The First Blue Laws 1629 Sunday Closing Law

The First Blue Laws 1629 - Sunday Closing Law - This 1895 political cartoon illustrates the restrictions imposed by Blue Laws.
The First Blue Laws 1629 – Sunday Closing Law – This 1895 political cartoon illustrates the restrictions imposed by Blue Laws.

Constantine the Great (c. 272–337), Samuel Peters (1735–1826), J. Hammond Trumbull (1821–1897)

Laws prohibiting certain secular activities on days of religion existed in antiquity, although their colorful name only appeared recently. Commentators credit the first Sunday Closing Law to Roman Emperor Constantine the Great, who issued an edict in 321 ordering city citizens to rest “on the hallowed day of the sun.”

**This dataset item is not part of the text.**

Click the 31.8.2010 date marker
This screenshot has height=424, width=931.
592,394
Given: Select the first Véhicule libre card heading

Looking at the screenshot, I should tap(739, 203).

In 1629, the House of Burgesses of Virginia passed the first Sunday Closing Law in the United States, stating that “the Sabbath day be not customarily profaned by working in any imployments or by going from place to place.”

However, according to etymologists, the word “blue laws” was first used in a satire of Connecticut Congregationalists in the New-York Mercury on March 3, 1755: “Since… the Revival of our old Blue Laws, we have the Pleasure to see the Lord’s Work carry on with Success.”